During the 1770s Arkwright put his pioneering device into operation, setting up cotton mills in Nottingham and Cromford in Derbyshire. In 1775 he patented certain instruments and machines for preparing silk, cotton, flax and wool for spinning, in an attempt to monopolise the cotton industry. As business boomed in the second half of that decade, he set up mills in Bakewell, Wirksworth, Litton, Rocester in Staffordshire, and Manchester.
The cotton industry
Arkwright later became known as the ‘father of the factory system’. This system not only saw products produced by machines but also demanded that workers kept pace with them. While initially novel this was to become the norm as the industrial revolution progressed.
Raw cotton for Britain’s mills was imported from the Americas, where it was grown and harvested under inhumane conditions on plantations by enslaved people who had either been forcibly transported to the Americas as part of the transatlantic slave trade or who had been born to enslaved women and so were enslaved from birth.

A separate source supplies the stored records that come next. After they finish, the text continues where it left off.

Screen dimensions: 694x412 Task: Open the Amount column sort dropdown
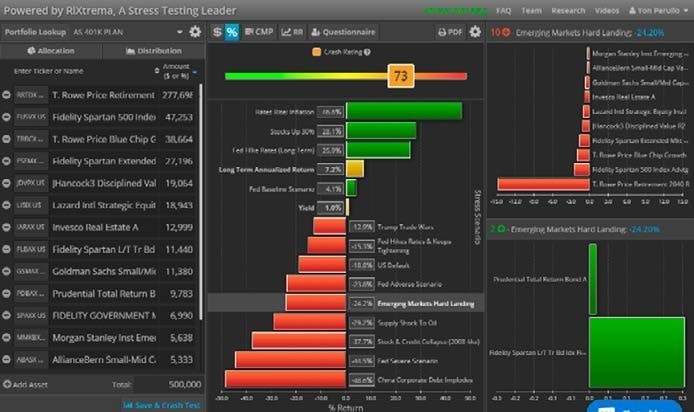(196, 69)
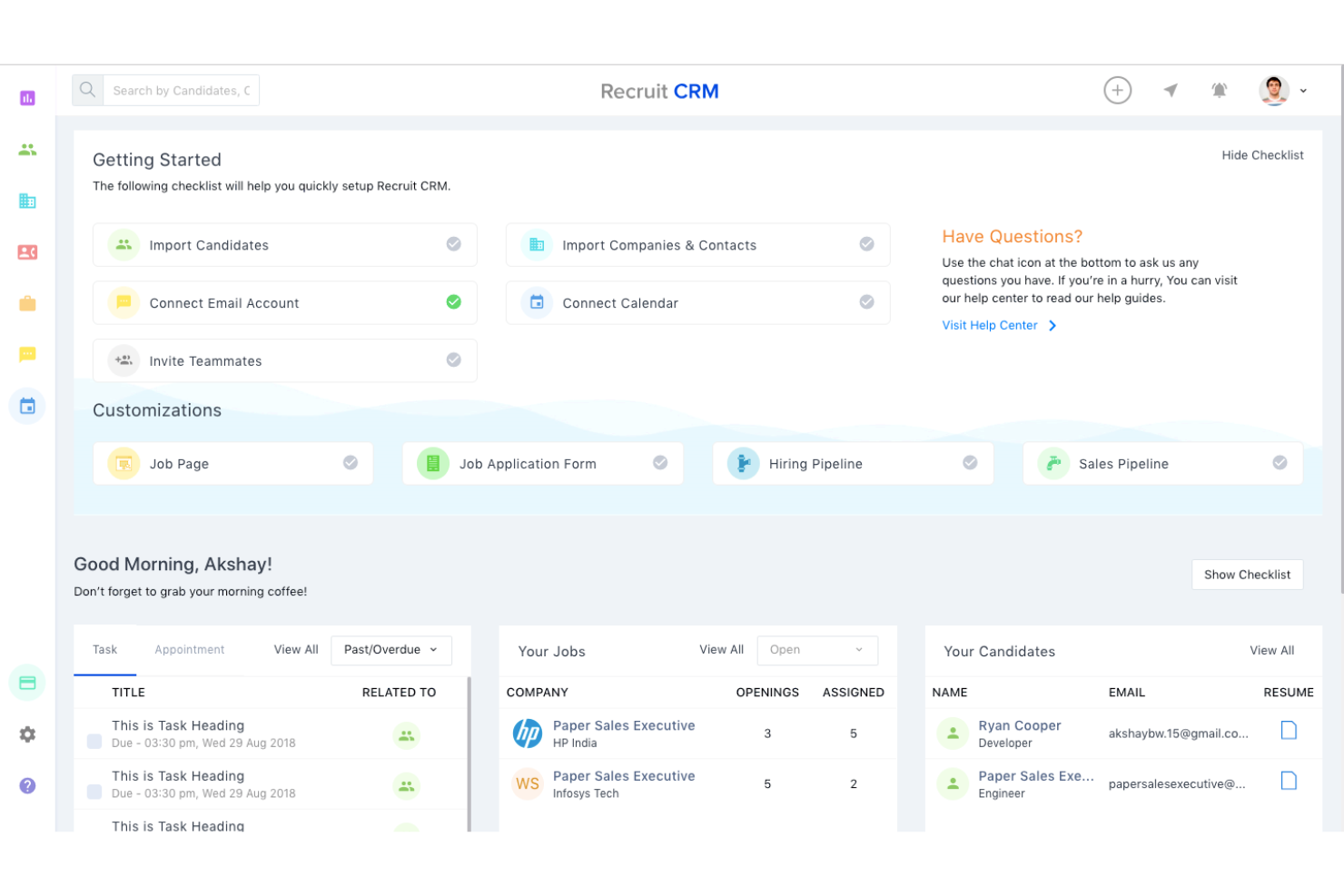Open Ryan Cooper's resume document icon
The height and width of the screenshot is (896, 1344).
1288,731
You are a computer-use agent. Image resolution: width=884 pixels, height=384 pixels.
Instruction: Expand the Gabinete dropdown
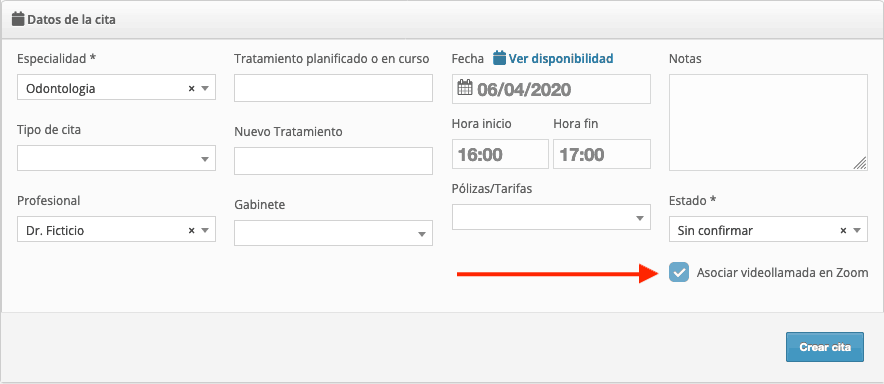[x=333, y=233]
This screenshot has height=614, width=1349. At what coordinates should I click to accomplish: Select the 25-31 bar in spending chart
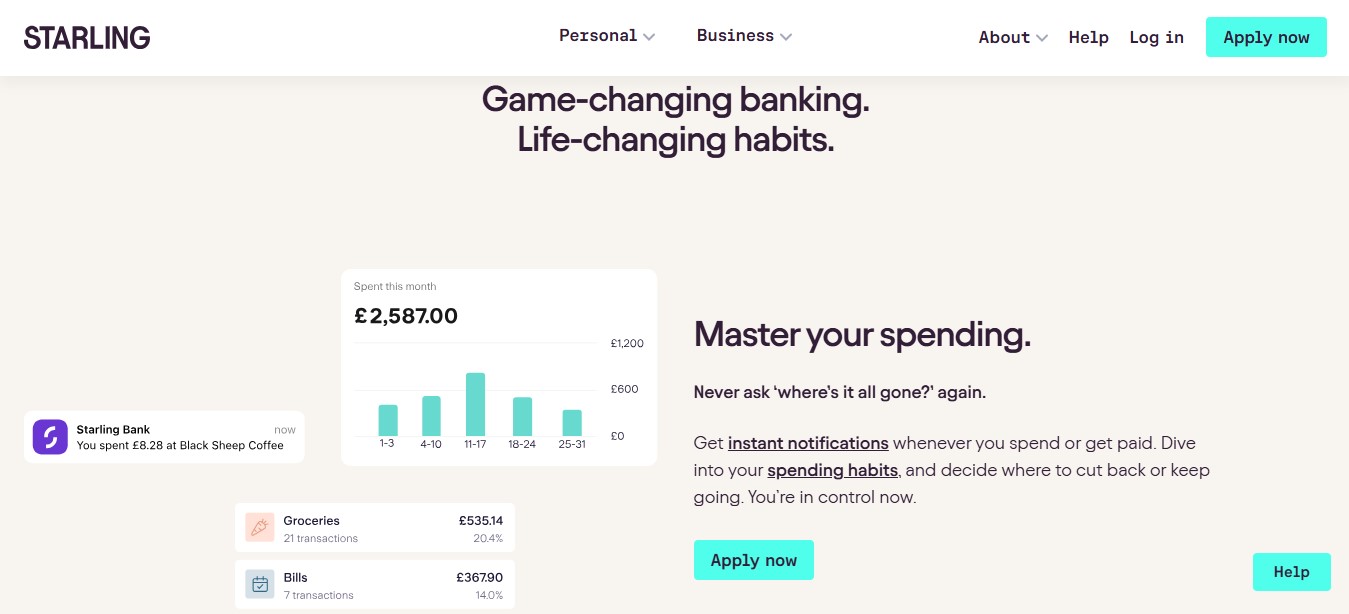tap(572, 422)
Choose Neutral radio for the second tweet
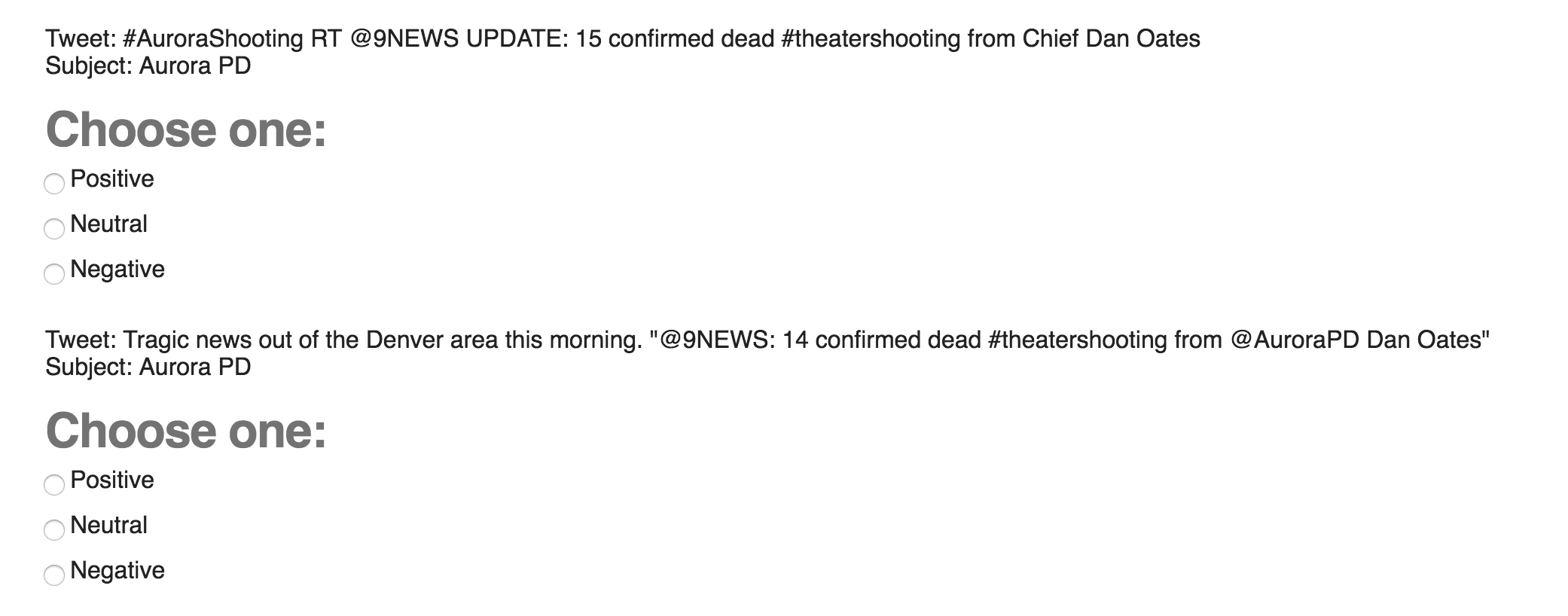The width and height of the screenshot is (1568, 616). (54, 529)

The machinery in Arkwright’s mills allowed vast quantities of raw cotton to be processed quickly and cheaply, increasing productivity and profits. But those who worked in Arkwright’s mills – some as young as nine years old – often endured long hours, danger and poor pay. The working conditions of the millworkers eventually provoked criticism and the workers themselves began forming societies and unions to represent their own interests. Ultimately legislative changes were enacted to improve conditions.
London and the patent trials
Arkwright was eventually confronted by industrialists willing to challenge the monopoly that his patents gave him. Keen to see his interests protected, he took legal action against those using them without a licence. From 1781, he became involved in a series of trials regarding his various patents, which he tried rigorously to enforce. The trials drew Arkwright to London and he spent much of the last five years of his life living at 8 Adam Street, ideally situated close to the lawyers in the Inns of Court and the law courts at Westminster Hall. Within view of the house was the Society of Arts, the Secretary of which – Samuel More – was among those who spoke on Arkwright’s behalf at his lawsuits.
The trials continued until 1785 and the courts heard claims that Arkwright had stolen the idea for his spinning machine from others such as Kay. The cases were finally settled against Arkwright and his patents were set aside. Although Arkwright was unsuccessful in defending his patents, his business remained extremely lucrative and he made large profits in the 1770s and 1780s. He was knighted in 1786, and by the time of his death in 1792 he was an extremely wealthy man.